After reading perhaps half of the documentation and listening to a good deal of the webinars, I think we are starting to grab the main concepts involving effective GPU programming. But at this time we would like also to receive feedback to confirm or deny if our understanding of the architecture is right or we’re still missing something. We have therefore a bunch of questions, and we would appreciate if someone could help us with some of them.
OK, here are the questions:
Regarding memory usage.
We understannd that there is global, texture, local, shared memory and registers.
1-Shared memory and registers are hundreds of times faster than global, local or texture memory.
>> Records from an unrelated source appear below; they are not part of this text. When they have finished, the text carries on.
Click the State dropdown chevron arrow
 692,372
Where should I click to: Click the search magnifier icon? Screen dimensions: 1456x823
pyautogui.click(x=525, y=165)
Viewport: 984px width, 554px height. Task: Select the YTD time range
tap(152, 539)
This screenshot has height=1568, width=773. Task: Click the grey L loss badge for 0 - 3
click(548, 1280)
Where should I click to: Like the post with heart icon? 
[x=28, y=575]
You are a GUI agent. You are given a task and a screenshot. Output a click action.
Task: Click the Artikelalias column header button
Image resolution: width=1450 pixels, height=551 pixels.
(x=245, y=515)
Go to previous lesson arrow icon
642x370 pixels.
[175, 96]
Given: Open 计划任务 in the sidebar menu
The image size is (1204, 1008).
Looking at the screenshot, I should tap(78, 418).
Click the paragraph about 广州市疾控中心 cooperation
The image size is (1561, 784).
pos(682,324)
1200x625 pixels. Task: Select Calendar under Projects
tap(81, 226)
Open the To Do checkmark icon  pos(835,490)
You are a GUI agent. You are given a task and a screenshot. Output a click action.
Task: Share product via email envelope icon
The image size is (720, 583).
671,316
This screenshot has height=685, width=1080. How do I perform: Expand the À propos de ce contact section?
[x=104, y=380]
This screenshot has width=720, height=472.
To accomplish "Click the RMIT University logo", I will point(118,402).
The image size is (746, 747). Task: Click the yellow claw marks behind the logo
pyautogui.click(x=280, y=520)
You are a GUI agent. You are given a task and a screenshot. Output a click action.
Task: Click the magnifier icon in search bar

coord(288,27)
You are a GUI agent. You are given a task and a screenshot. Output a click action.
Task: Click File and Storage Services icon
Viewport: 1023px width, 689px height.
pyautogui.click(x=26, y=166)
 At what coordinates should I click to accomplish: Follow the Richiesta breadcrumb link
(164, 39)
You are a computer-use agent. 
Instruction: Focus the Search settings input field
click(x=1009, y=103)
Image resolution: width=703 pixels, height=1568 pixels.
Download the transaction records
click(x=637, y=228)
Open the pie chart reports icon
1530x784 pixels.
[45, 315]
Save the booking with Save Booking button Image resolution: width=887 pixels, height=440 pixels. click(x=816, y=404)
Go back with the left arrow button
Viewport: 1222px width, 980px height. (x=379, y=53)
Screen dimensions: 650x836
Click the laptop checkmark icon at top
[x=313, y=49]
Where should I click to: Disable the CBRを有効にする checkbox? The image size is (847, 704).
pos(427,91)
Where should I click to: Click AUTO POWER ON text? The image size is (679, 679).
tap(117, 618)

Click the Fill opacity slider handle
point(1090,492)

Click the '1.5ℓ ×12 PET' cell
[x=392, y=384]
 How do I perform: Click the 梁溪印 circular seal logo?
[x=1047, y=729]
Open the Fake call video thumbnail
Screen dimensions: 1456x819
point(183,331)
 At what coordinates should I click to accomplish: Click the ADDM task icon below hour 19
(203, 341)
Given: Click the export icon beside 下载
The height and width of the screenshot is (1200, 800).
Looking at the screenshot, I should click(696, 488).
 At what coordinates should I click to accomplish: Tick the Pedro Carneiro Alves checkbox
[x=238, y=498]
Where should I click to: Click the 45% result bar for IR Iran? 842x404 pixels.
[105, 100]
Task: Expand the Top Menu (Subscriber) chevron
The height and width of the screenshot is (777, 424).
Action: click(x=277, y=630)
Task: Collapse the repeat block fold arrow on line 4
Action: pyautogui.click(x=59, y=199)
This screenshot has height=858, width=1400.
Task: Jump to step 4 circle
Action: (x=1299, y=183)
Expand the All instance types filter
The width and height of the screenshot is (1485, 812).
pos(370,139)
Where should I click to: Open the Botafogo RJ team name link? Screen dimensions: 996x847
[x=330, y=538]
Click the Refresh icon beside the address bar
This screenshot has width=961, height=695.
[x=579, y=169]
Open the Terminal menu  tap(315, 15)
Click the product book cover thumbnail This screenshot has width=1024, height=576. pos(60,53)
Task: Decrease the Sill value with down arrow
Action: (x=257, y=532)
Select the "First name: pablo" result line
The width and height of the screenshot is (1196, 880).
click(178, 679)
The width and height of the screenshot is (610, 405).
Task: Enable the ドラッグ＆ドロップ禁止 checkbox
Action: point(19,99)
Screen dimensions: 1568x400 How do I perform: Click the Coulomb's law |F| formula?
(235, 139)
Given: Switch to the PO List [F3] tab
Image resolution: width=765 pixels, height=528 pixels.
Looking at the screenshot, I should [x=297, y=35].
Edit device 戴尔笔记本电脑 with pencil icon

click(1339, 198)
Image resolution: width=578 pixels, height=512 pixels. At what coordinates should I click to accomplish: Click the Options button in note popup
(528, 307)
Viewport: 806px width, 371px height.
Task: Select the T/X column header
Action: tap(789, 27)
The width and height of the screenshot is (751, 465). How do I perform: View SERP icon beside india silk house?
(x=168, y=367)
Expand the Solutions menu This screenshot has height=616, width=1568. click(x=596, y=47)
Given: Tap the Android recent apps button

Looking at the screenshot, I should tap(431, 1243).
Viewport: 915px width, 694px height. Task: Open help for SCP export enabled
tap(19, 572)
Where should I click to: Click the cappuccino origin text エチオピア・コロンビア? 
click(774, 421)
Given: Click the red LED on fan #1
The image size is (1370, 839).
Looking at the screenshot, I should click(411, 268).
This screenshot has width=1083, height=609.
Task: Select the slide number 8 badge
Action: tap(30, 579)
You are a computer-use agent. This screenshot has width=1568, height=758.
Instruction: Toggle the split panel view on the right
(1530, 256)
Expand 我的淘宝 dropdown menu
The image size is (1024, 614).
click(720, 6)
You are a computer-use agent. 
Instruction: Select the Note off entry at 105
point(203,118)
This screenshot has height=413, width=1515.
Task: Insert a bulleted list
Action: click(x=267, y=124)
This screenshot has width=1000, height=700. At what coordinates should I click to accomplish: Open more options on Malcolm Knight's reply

Is that right?
2-Preloading data to shared memory is appropiate as long as the data is accesed more than once by any given thread. If thats not the case, delaying the use of the data with an intermediate operation would be enough to mask access to global memory latency. Is that right?
3-Perhaps because we’re used to CPU programming, we are not sure we will be confortable using texture memory. Are we ok with only using global memory?. Also, for instance in a Tesla 2050 card there are 6 GB of DRAM. Are all of those 6 GBytes global memory? We dont understand the ratio between global, local and texture memory in DRAM.
4-Whats the difference between local and global memory? We know both are at DRAM and not cached, but thats it.
5-To get good performance there should be an initial data loading from host to device global memory.
6-Data Coalescing. We understand that to get good memory performance we should be using SOA. But, we also understand that if the primitive struct size is less or equal to 128 bits, we re ok. For instance
typedef truct {
double net, comission;
} Price;
global kernel(vector inputData);
and
typedef struct {
vector net, comission;
} PriceVector
global kernel(PriceVector data);
are both good. Is that right?
7-We’re confused about what will happen with register and shared memory pressure. We understand that there are 32 KBytes (or KBits) of memory for shared memory on every scalar processor. Is that right. What will happen if we overflow the amount of that available memory, be it because of register or shared memory pressure? How do you guys monitor and design around that problem?
Now regarding data processing:
1-Our process involves branching and looping when designed on CPU. When porting it to GPU, we understand we should be preprocessing (possible expanding) input data as much as possible in order to avoid as much branching and looping as possible. are we right?
2-If branching is unavoidable, short conditions will avoid divergent branching. For instance:
if (ConditionA)
DoA();
else
DoB();
This will have no performance penalty as long as the ConditionA is short enough. Is that right?
3-We’ve seen that loop unroll is recommended. We’re wondering if this piece of code:
for(int i = 0, max=InputData; i < max; i++)
DoSomething();
will have any perfomance impact if max is the same for all the threas in a warp.
4-As s general rule, GPUs are less efficient that CPUs when managing branching and looping, even if no divergence happens. Is that assumption right?
5-We anticipate that despite all our efforts, we will be forced to use divergent branching at some of our code. Which is the exact performance impact of divergent branching? How can we code to minimize it?
6-Functions. Is there an specially severe performance penalty by using functions? We know CPU compilers make a very good job at optimizing function calls in release mode. Does the same happens with GPU compiler and code?
I think thats all External Image
Thanks to you all in advance.
Miquel